The last on the list is particularly important, as businesses, their customers, and the general public all need to trust that the 'marriage' can work in order to provide the support (and, in this case, the data) needed for it to work. For this, we will first need a thoughtful consideration of rules and boundaries but, perhaps more importantly, also how we present ourselves to the society around us.

We won't solve all of the challenges at this year's UNWDF. However, we should be able to agree on actions that continue to build trust and develop models for capacity-building that are cross-sectoral, efficient, and mutually beneficial.

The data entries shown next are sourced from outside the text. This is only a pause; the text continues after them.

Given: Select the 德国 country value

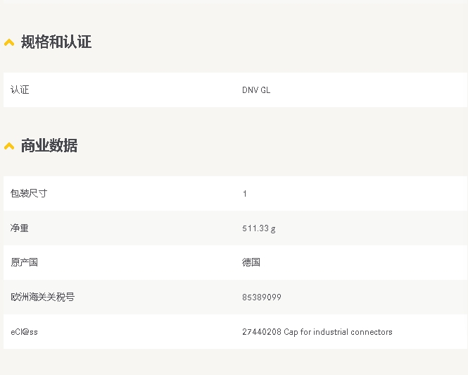Looking at the screenshot, I should coord(251,262).

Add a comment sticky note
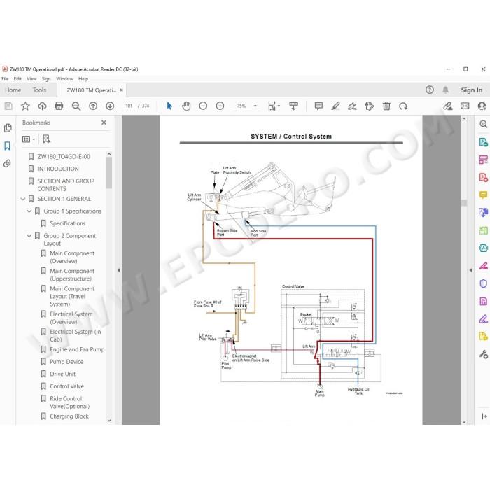click(319, 106)
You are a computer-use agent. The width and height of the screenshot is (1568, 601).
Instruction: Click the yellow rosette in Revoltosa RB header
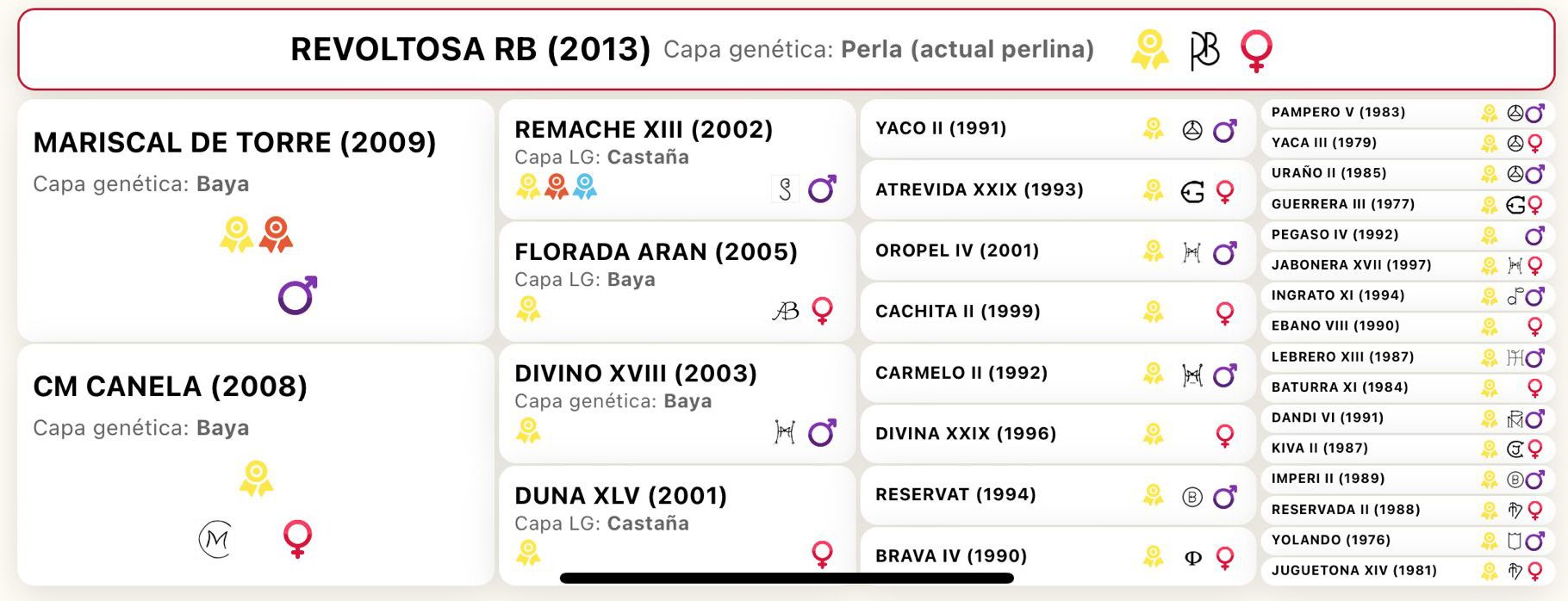pos(1150,49)
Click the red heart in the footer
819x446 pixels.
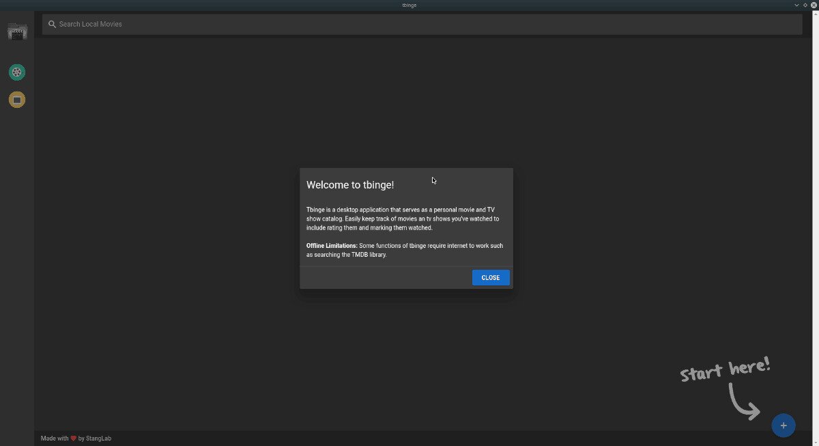pyautogui.click(x=74, y=438)
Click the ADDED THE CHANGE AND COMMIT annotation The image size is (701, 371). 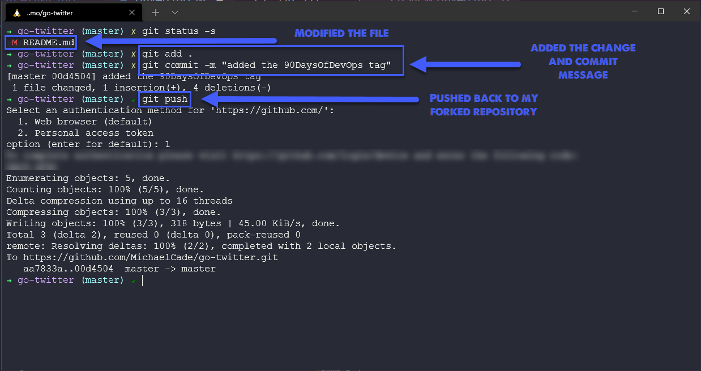tap(583, 61)

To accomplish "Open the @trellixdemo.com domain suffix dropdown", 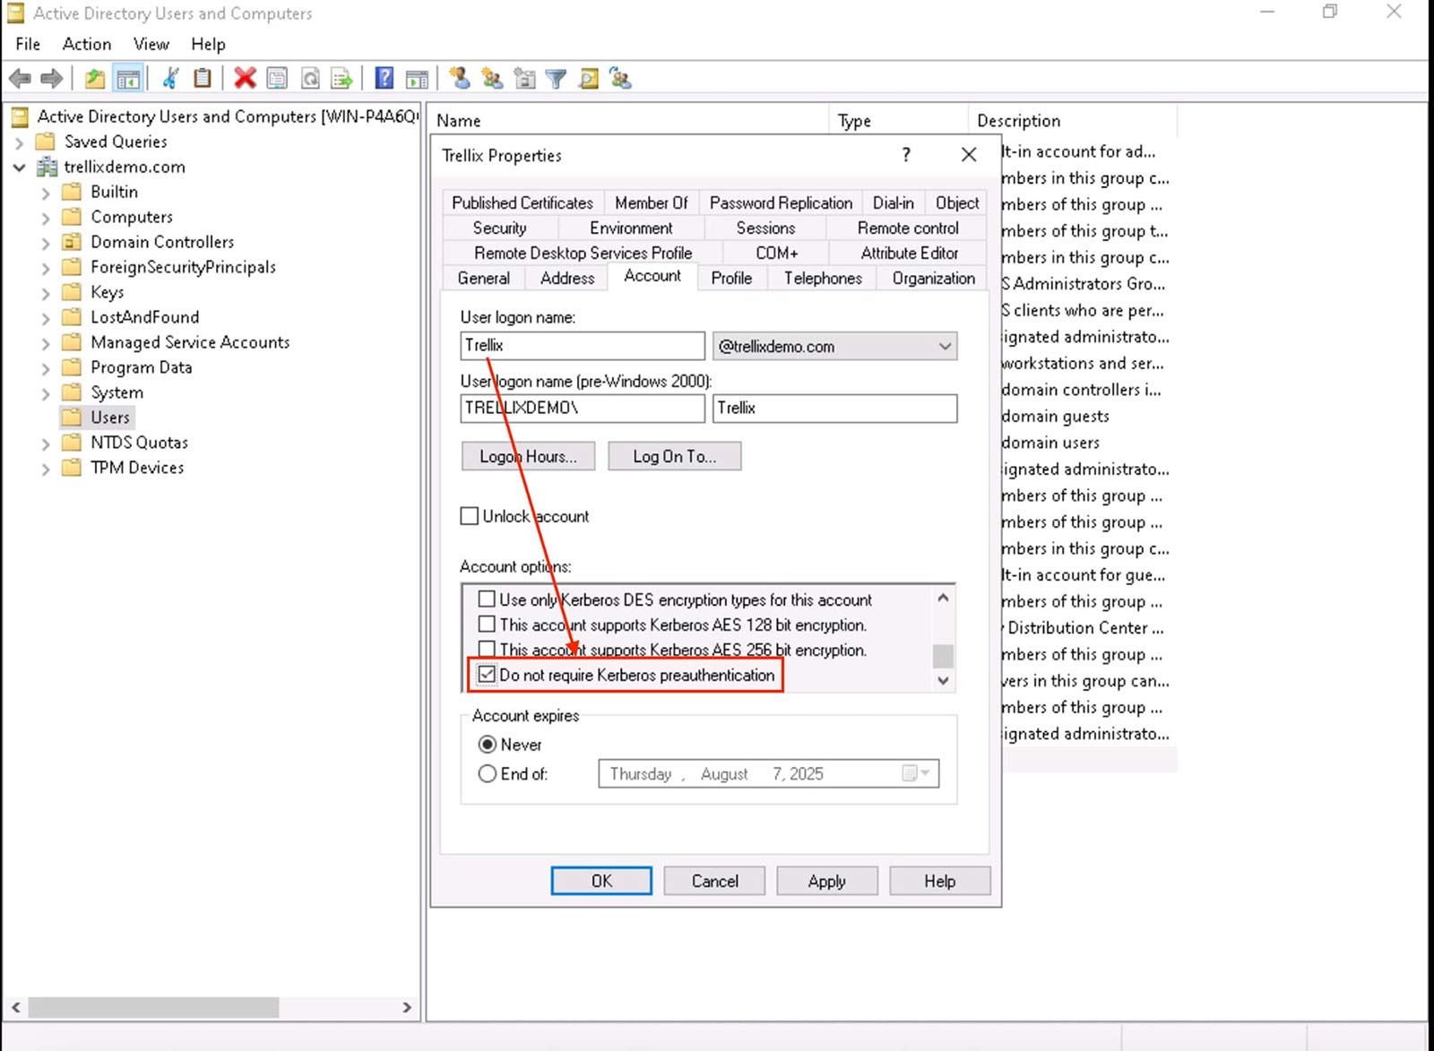I will point(945,347).
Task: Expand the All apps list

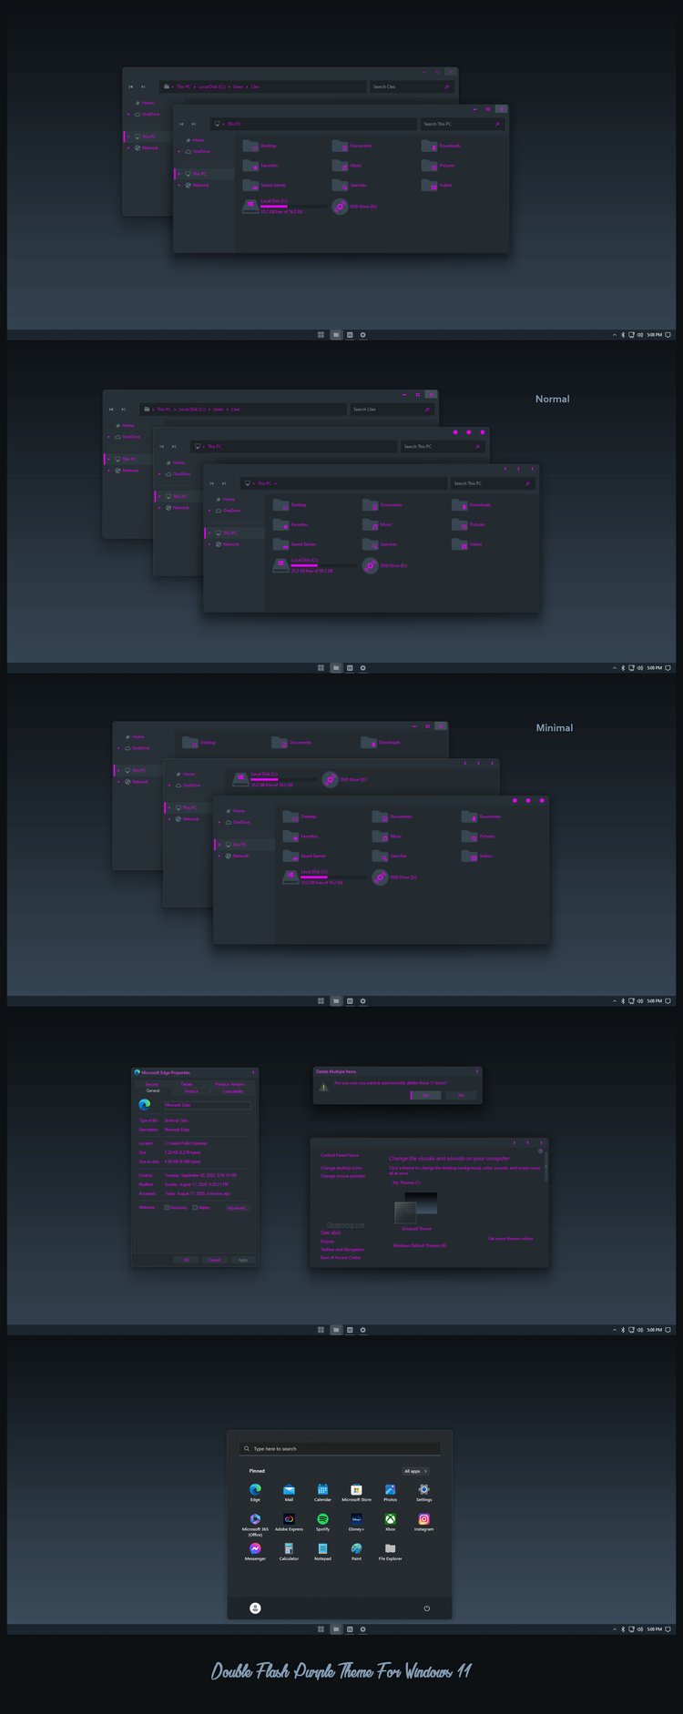Action: (415, 1471)
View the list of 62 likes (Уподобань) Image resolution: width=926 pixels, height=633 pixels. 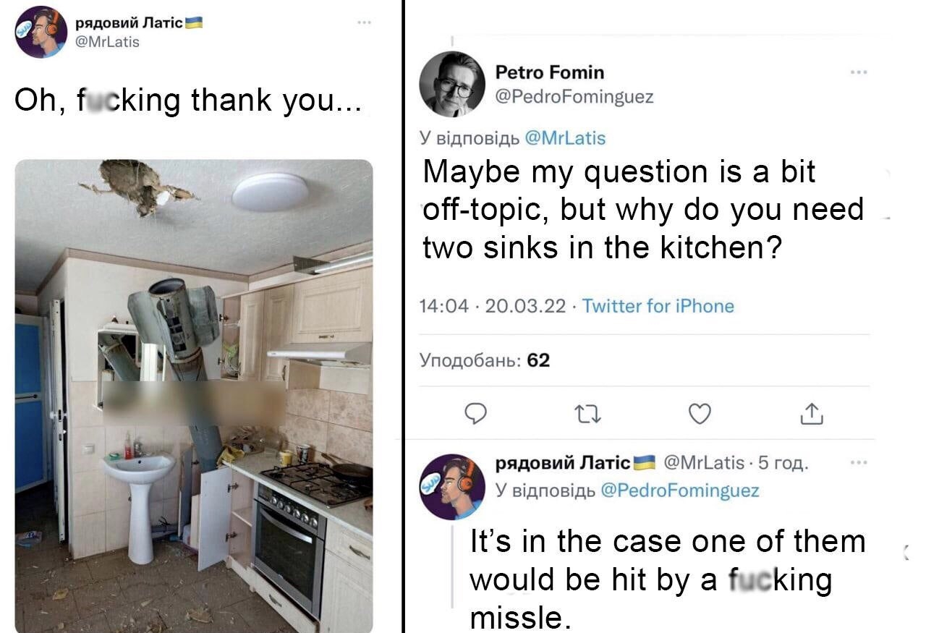(485, 360)
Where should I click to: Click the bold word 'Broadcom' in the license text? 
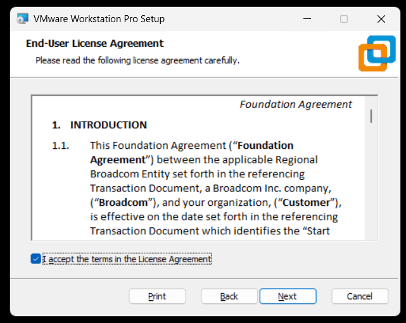[x=124, y=203]
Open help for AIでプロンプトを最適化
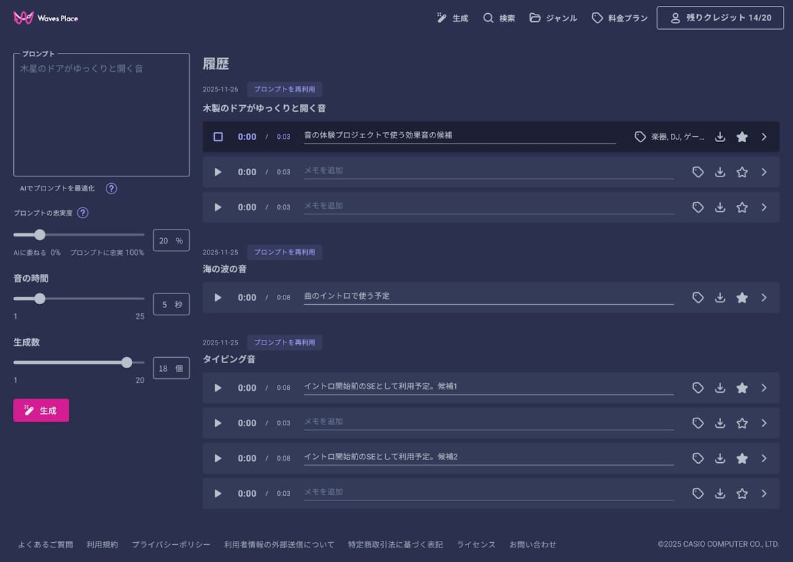The image size is (793, 562). tap(111, 188)
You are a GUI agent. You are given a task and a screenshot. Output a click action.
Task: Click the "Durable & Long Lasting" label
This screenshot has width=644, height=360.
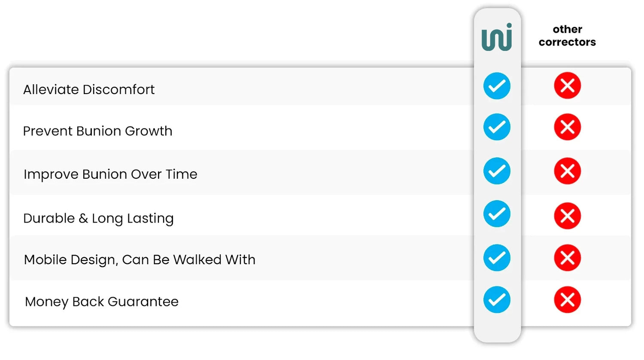[x=98, y=218]
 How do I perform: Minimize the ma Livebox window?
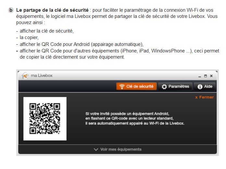(200, 76)
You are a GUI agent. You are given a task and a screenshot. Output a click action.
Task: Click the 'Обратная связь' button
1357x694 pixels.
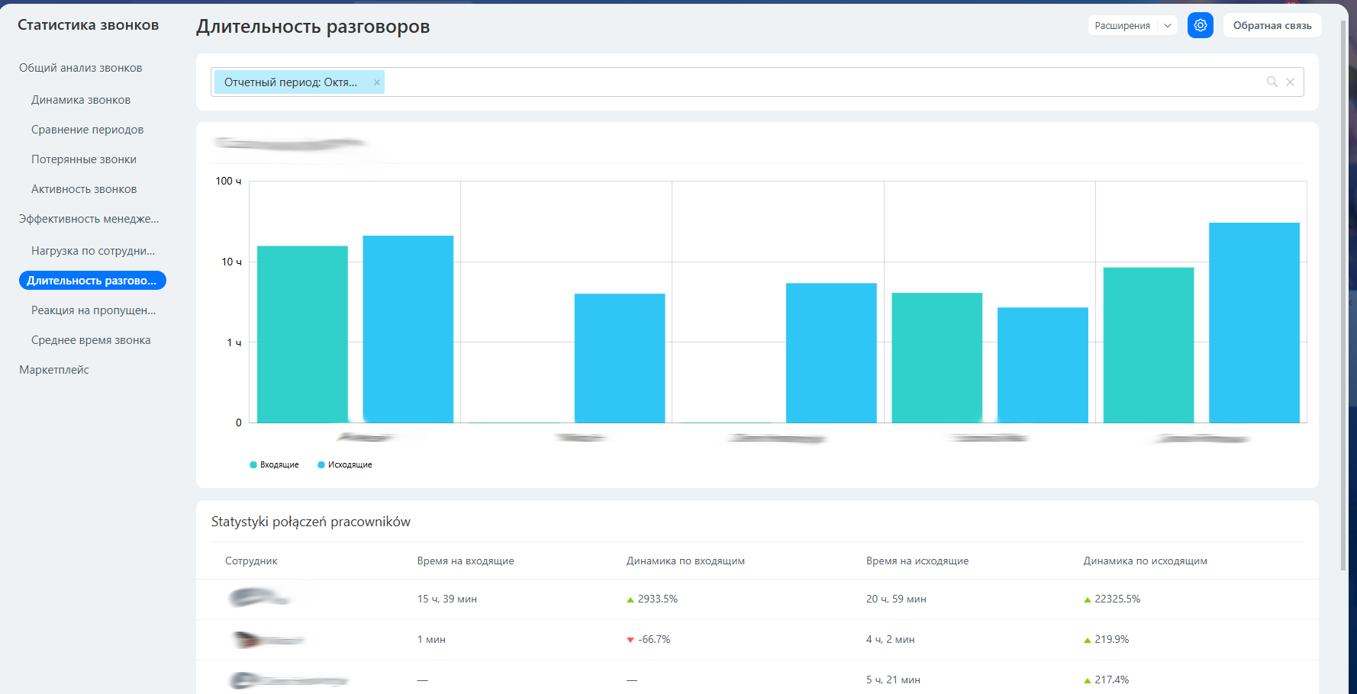pyautogui.click(x=1272, y=25)
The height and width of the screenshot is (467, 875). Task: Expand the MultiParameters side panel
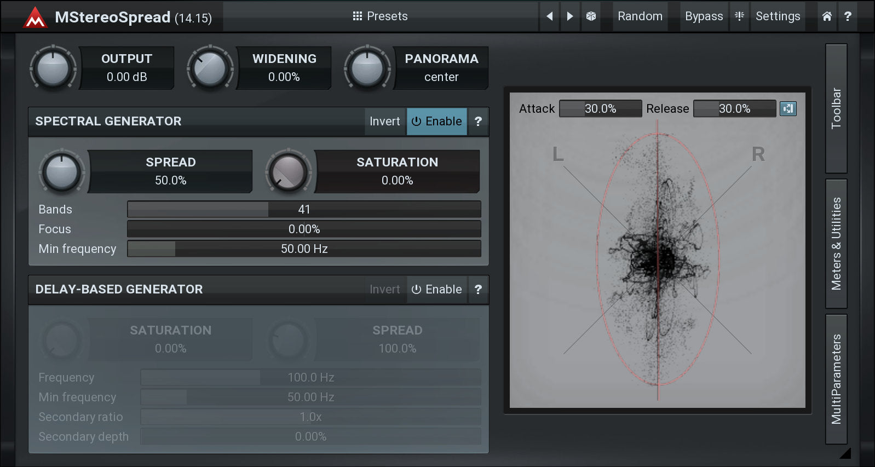[x=836, y=379]
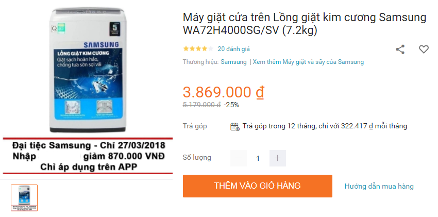Add product to wishlist with heart icon
The image size is (438, 217).
click(424, 49)
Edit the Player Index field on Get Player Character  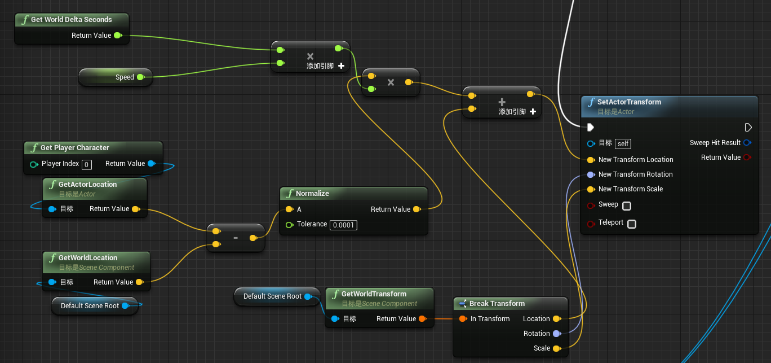[x=86, y=164]
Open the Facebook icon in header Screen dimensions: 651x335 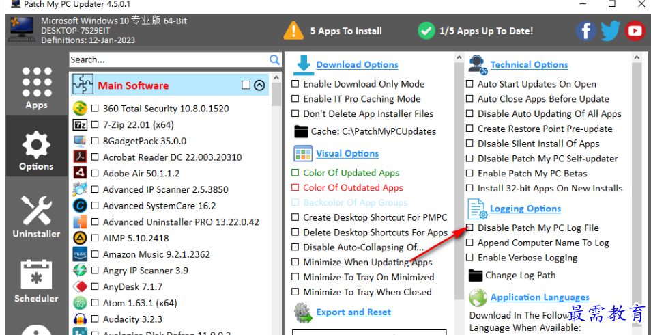(585, 31)
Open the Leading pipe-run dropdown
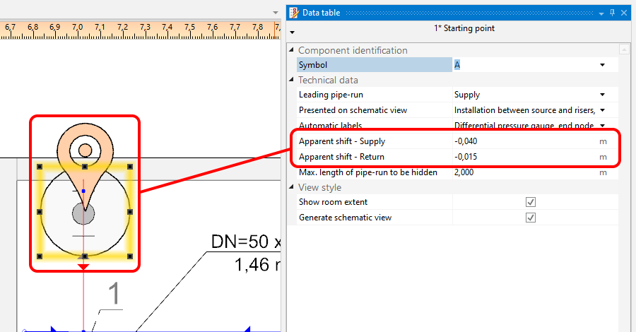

The Forum will see a wide mix of the actors and sectors that are usually involved in capacity development projects in statistics gathering together, such as technical service providers, NSOs in cooperation with each other, regional and international bodies, specialised companies (such as in IT and data science), and independent individual consultants. They all should play a continued role in capacity building. We need to unpack our respective strengths and develop working models that get the most out of each of type of partner, the most out of the resources available, and can leverage more resources. To do this, we will need to openly acknowledge the necessary trade-offs in the way we design models of partnership, which in itself should help build trust. Just a few examples include:

  • NSOs may offer expensive capacity-building services, but they offer essential types of expertise
  • the private sector may not have off-the-shelf solutions that will fit any NSO, but they have the capacity to innovate and apply technology in ways not possible by an NSO, and
  • technical service providers, rather than syphoning investment into profits, can mobilise and coordinate expertise efficiently and drive down costs, without necessarily having in-depth technical expertise themselves.

In Dubai, I will be speaking on this topic in a session (TA1.04 Impact measurement, SDGs and support to official statistics -- the role of PPPs) run by GOPA, a technical service provider in capacity-building, jointly with UNDP. The session also includes speakers from an NSO and representatives from other sectors. This and other sessions will provide a valuable opportunity for us all to share evidence, ideas and perspectives. I also look forward to receiving responses to this blog post with your thoughts and ideas to keep the conversation going.

Matthew Shearing is a consultant working across the public and private sectors on capacity development in official statistics and data for development more generally. He is Co-Founder of the Online Privacy Foundation and previously led the International Relations functions at the UK’s Office for National Statistics.